サーミの血

背が高く手足が長い人々にバカにされ傷ついた。教師でさえ脳が文明に適応できないと決めつけている。不当な扱いを受けているにもかかわらず、差別する側より差別される我が身に流れる血を恥じる、その感情が痛々しくも切ない。

監督 アマンダ・ケンネル

出演 レーネ=セシリア・スパルロク/ミーア=エリーカ・スパルロク/マイ=ドリス・リンピ/ユリウス・フレイシャンデル/オッレ・サッリ

ナンバー 166

批評 ネタばれ注意! 結末に触れています

ずっと避けてきた場所に帰らなければならない。そこでの生活は厳しく貧しかった。先進文化に触れるうちに、自分は留まるべき人間ではないと思うようになった。やがて親からもらった名前を捨て、過去を忘れようとした。物語は北欧少数民族の少女が自らの出自を封印し新たなアイデンティティを手にするまでを描く。背が高く手足が長い人々にバカにされ傷ついた。教師でさえ脳が文明に適応できないと決めつけている。顔や身体のサイズを細部まで測り無理やり裸にされて写真を撮られるなど、研究材料にされても文句を言えない。屈辱に耐えながらも、何とか開明人種の一端に加わりたいと願うヒロイン。不当な扱いを受けているにもかかわらず、差別する側より差別される我が身に流れる血を恥じる、その感情が痛々しくも切ない。

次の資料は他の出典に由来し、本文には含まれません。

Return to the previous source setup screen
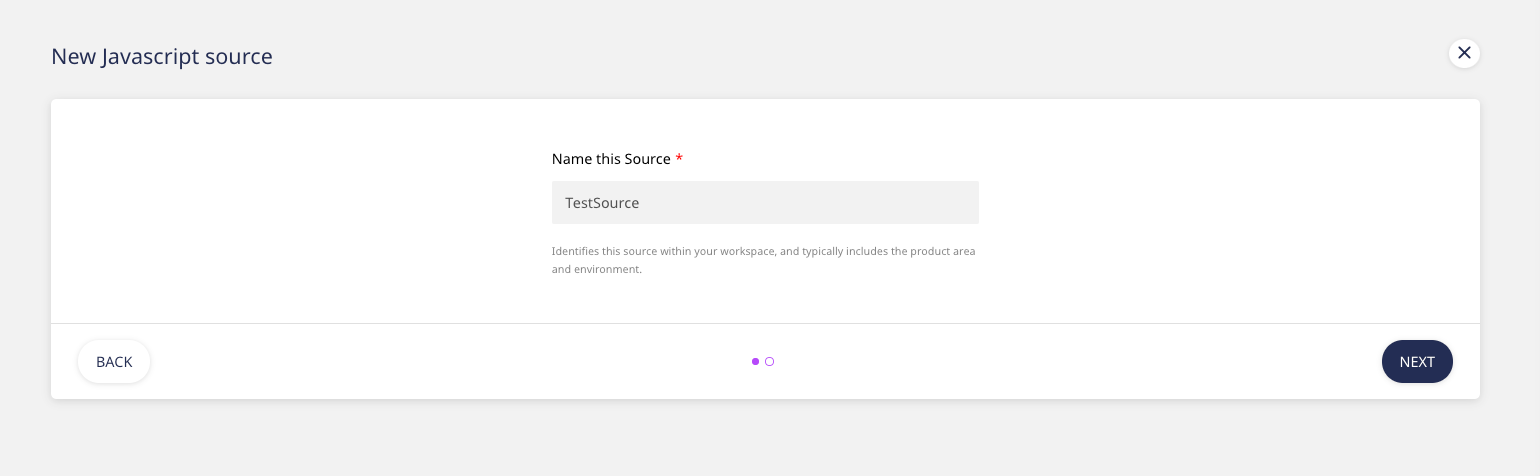The height and width of the screenshot is (476, 1540). 114,362

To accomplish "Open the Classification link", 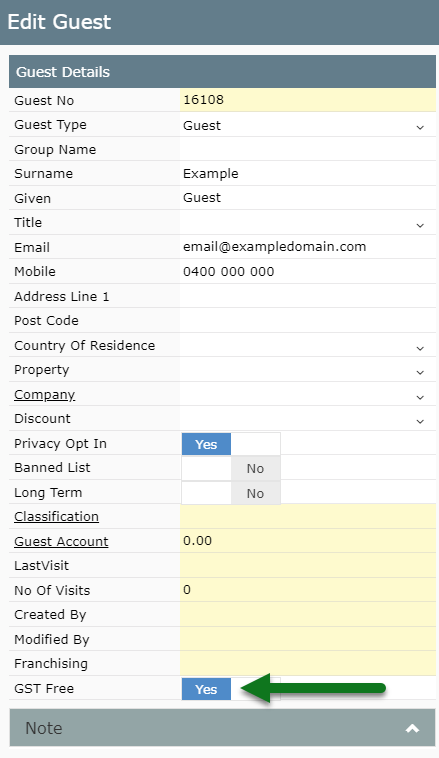I will click(56, 517).
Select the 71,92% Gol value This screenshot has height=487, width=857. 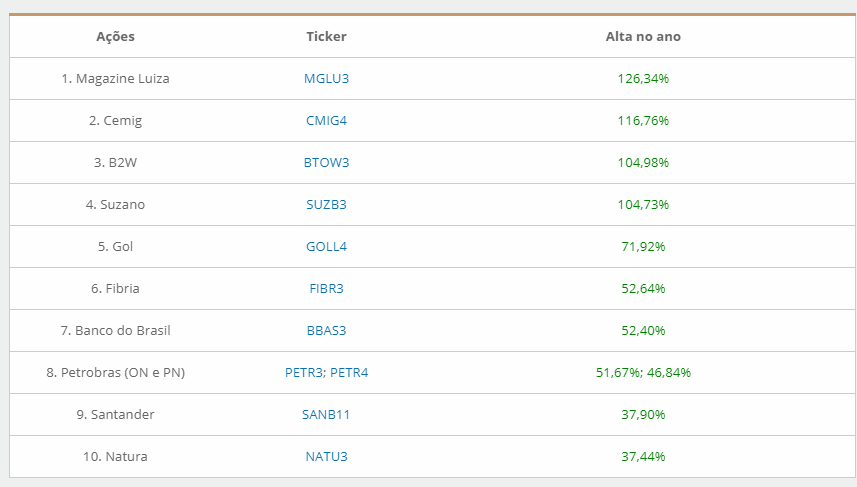click(643, 246)
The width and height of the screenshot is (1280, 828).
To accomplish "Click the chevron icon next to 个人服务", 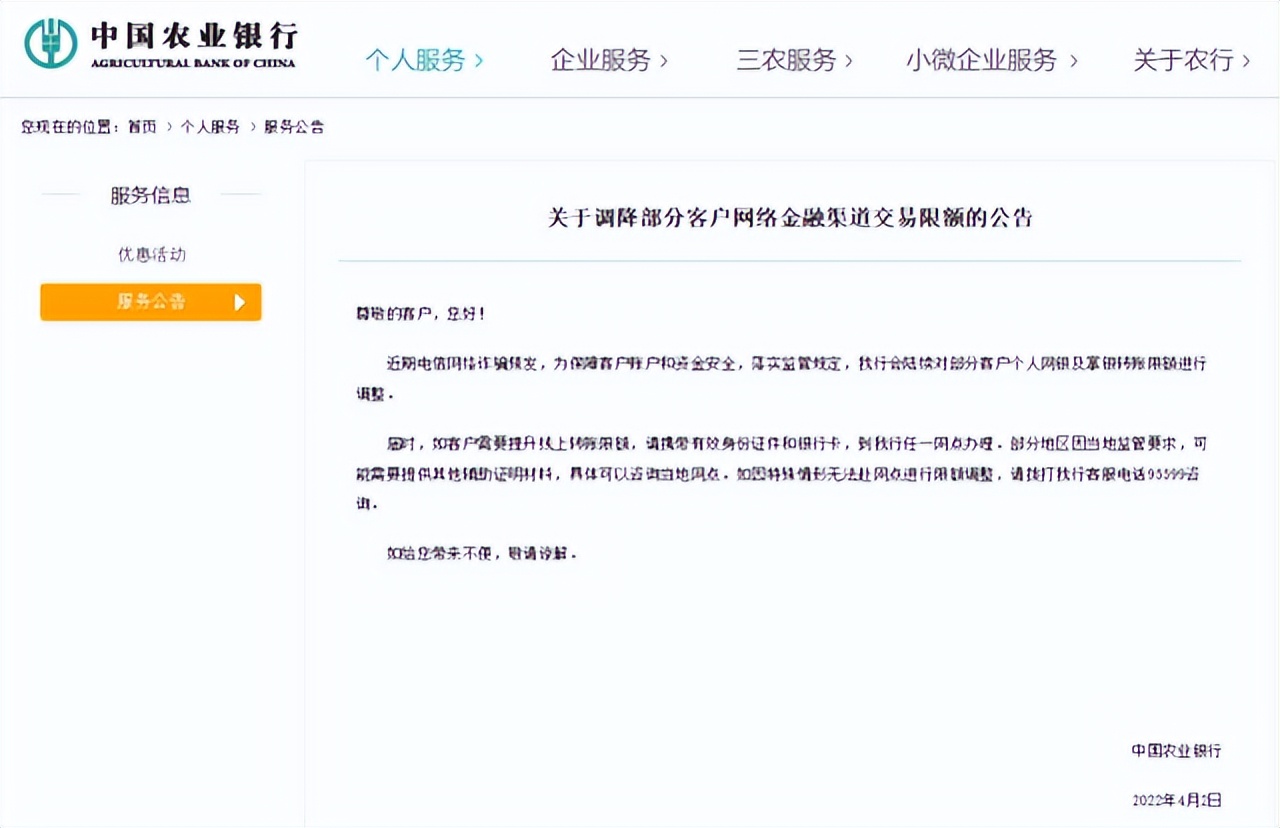I will pyautogui.click(x=479, y=61).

トナカイ遊牧民サーミ人の娘・エレ=マリャはスウェーデン同化教育を施す寄宿学校に在籍中。成績優秀な彼女はスウェーデン人学校への進学を希望するが叶わず、夏祭りで知り合ったニクラスを頼って街に出る。

草原に設えたテントに暮らし、トナカイとともに移動する日常。入浴の習慣などなく体臭が漂う。独特の服装も明らかに“土人”視されているサーミの少年少女たち。エレは絡んできた村の少年に耳を切られトナカイと同じ“マーキング”をされてしまう。そんな中、偏見を表情に出さないニクラスに彼女は恋をする。いきなり彼の家を訪ね一泊するが、遊牧民を見下す両親に追い出されてしまう。それでも強引にスウェーデン人学校にもぐりこむエレ。強い意志と行動力で運命を切り開かなければ自由も未来もないと知った彼女の決然とした眦が美しい。

◆ネタばれ注意! 以下 結末に触れています◆

老いたエレは、妹の葬儀に参列するために数十年ぶりに故郷に戻る。だが、切り捨てた家族に対する自責の念は深く刻まれたまま。そして、エレが嫌っていた“嘘つきで泥棒のサーミ人”は実は彼女自身だったという皮肉。犠牲にしたものとどう向き合うべきか、複雑な思いが交差する彼女のまなざしが印象的だった。